- What is expected -
Print out every line of the listing below without alteration.

= Beginning of Section =

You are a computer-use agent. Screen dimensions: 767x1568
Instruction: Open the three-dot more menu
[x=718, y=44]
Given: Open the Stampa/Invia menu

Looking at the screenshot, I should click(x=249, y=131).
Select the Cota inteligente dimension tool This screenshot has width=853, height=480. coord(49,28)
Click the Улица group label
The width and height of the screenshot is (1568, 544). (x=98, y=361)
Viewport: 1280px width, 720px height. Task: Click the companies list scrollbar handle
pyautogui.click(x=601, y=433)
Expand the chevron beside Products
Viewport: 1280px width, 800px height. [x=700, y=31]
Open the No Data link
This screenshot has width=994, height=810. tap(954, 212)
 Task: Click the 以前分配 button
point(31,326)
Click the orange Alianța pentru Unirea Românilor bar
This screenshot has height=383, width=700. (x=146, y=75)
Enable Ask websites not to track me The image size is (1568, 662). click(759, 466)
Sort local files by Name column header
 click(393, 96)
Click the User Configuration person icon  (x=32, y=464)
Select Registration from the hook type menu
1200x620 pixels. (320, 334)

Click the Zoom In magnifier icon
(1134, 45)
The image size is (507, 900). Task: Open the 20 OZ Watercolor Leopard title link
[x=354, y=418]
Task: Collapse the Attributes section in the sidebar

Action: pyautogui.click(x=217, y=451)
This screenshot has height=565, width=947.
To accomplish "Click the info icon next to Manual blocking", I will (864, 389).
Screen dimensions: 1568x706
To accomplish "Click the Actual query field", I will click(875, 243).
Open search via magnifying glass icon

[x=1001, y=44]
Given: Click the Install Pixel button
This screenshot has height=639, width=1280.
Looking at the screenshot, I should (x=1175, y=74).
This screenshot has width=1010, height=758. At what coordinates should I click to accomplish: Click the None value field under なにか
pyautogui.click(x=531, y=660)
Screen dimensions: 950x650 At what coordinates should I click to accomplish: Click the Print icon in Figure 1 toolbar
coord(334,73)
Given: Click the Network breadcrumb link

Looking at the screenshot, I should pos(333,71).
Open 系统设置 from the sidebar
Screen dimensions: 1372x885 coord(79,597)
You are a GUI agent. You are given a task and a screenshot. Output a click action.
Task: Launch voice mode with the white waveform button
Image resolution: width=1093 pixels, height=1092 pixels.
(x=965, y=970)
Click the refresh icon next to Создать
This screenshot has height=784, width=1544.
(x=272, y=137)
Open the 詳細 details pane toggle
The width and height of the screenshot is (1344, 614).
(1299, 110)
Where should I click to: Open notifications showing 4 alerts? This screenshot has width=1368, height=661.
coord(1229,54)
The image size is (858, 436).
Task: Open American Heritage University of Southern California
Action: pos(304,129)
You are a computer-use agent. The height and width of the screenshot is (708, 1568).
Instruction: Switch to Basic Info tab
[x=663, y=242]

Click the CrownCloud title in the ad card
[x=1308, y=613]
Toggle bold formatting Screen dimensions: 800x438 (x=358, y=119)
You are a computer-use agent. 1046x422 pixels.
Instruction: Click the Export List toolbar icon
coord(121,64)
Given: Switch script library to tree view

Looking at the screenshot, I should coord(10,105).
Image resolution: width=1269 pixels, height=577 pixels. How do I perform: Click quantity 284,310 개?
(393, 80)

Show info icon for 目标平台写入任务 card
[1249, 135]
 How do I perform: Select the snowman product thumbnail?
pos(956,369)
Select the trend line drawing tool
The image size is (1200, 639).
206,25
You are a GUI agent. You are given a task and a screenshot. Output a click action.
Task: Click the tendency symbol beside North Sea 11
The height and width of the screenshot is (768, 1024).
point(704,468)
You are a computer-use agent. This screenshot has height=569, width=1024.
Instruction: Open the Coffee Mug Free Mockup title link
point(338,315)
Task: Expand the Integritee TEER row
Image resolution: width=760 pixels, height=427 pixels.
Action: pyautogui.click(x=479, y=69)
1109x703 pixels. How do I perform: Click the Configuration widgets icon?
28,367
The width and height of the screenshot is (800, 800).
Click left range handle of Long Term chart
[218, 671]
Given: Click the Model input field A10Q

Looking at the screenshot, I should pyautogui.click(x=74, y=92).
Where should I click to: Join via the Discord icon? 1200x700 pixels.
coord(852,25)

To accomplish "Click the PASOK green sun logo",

= End of Section =

- The answer -
You are a computer-use agent. Screen dimensions: 767x1568
Instruction: Open the three-dot more menu
[x=718, y=44]
Given: Open the Stampa/Invia menu

Looking at the screenshot, I should click(x=249, y=131).
Select the Cota inteligente dimension tool This screenshot has width=853, height=480. coord(49,28)
Click the Улица group label
The width and height of the screenshot is (1568, 544). (x=98, y=361)
Viewport: 1280px width, 720px height. Task: Click the companies list scrollbar handle
pyautogui.click(x=601, y=433)
Expand the chevron beside Products
Viewport: 1280px width, 800px height. [x=700, y=31]
Open the No Data link
This screenshot has width=994, height=810. tap(954, 212)
 Task: Click the 以前分配 button
point(31,326)
Click the orange Alianța pentru Unirea Românilor bar
This screenshot has height=383, width=700. (x=146, y=75)
Enable Ask websites not to track me The image size is (1568, 662). click(759, 466)
Sort local files by Name column header
 click(393, 96)
Click the User Configuration person icon  (x=32, y=464)
Select Registration from the hook type menu
1200x620 pixels. (320, 334)

Click the Zoom In magnifier icon
(1134, 45)
The image size is (507, 900). Task: Open the 20 OZ Watercolor Leopard title link
[x=354, y=418]
Task: Collapse the Attributes section in the sidebar

Action: pyautogui.click(x=217, y=451)
This screenshot has height=565, width=947.
To accomplish "Click the info icon next to Manual blocking", I will (864, 389).
Screen dimensions: 1568x706
To accomplish "Click the Actual query field", I will click(875, 243).
Open search via magnifying glass icon

[x=1001, y=44]
Given: Click the Install Pixel button
This screenshot has height=639, width=1280.
Looking at the screenshot, I should (x=1175, y=74).
This screenshot has width=1010, height=758. At what coordinates should I click to accomplish: Click the None value field under なにか
pyautogui.click(x=531, y=660)
Screen dimensions: 950x650 At what coordinates should I click to accomplish: Click the Print icon in Figure 1 toolbar
coord(334,73)
Given: Click the Network breadcrumb link

Looking at the screenshot, I should pos(333,71).
Open 系统设置 from the sidebar
Screen dimensions: 1372x885 coord(79,597)
You are a GUI agent. You are given a task and a screenshot. Output a click action.
Task: Launch voice mode with the white waveform button
Image resolution: width=1093 pixels, height=1092 pixels.
(x=965, y=970)
Click the refresh icon next to Создать
This screenshot has height=784, width=1544.
(x=272, y=137)
Open the 詳細 details pane toggle
The width and height of the screenshot is (1344, 614).
(1299, 110)
Where should I click to: Open notifications showing 4 alerts? This screenshot has width=1368, height=661.
coord(1229,54)
The image size is (858, 436).
Task: Open American Heritage University of Southern California
Action: pos(304,129)
You are a computer-use agent. The height and width of the screenshot is (708, 1568).
Instruction: Switch to Basic Info tab
[x=663, y=242]

Click the CrownCloud title in the ad card
[x=1308, y=613]
Toggle bold formatting Screen dimensions: 800x438 (x=358, y=119)
You are a computer-use agent. 1046x422 pixels.
Instruction: Click the Export List toolbar icon
coord(121,64)
Given: Switch script library to tree view

Looking at the screenshot, I should coord(10,105).
Image resolution: width=1269 pixels, height=577 pixels. How do I perform: Click quantity 284,310 개?
(393, 80)

Show info icon for 目标平台写入任务 card
[1249, 135]
 How do I perform: Select the snowman product thumbnail?
pos(956,369)
Select the trend line drawing tool
The image size is (1200, 639).
206,25
You are a GUI agent. You are given a task and a screenshot. Output a click action.
Task: Click the tendency symbol beside North Sea 11
The height and width of the screenshot is (768, 1024).
point(704,468)
You are a computer-use agent. This screenshot has height=569, width=1024.
Instruction: Open the Coffee Mug Free Mockup title link
point(338,315)
Task: Expand the Integritee TEER row
Image resolution: width=760 pixels, height=427 pixels.
Action: pyautogui.click(x=479, y=69)
1109x703 pixels. How do I perform: Click the Configuration widgets icon?
28,367
The width and height of the screenshot is (800, 800).
Click left range handle of Long Term chart
[218, 671]
Given: Click the Model input field A10Q

Looking at the screenshot, I should pyautogui.click(x=74, y=92).
Where should I click to: Join via the Discord icon? 1200x700 pixels.
coord(852,25)

To accomplish "Click the PASOK green sun logo",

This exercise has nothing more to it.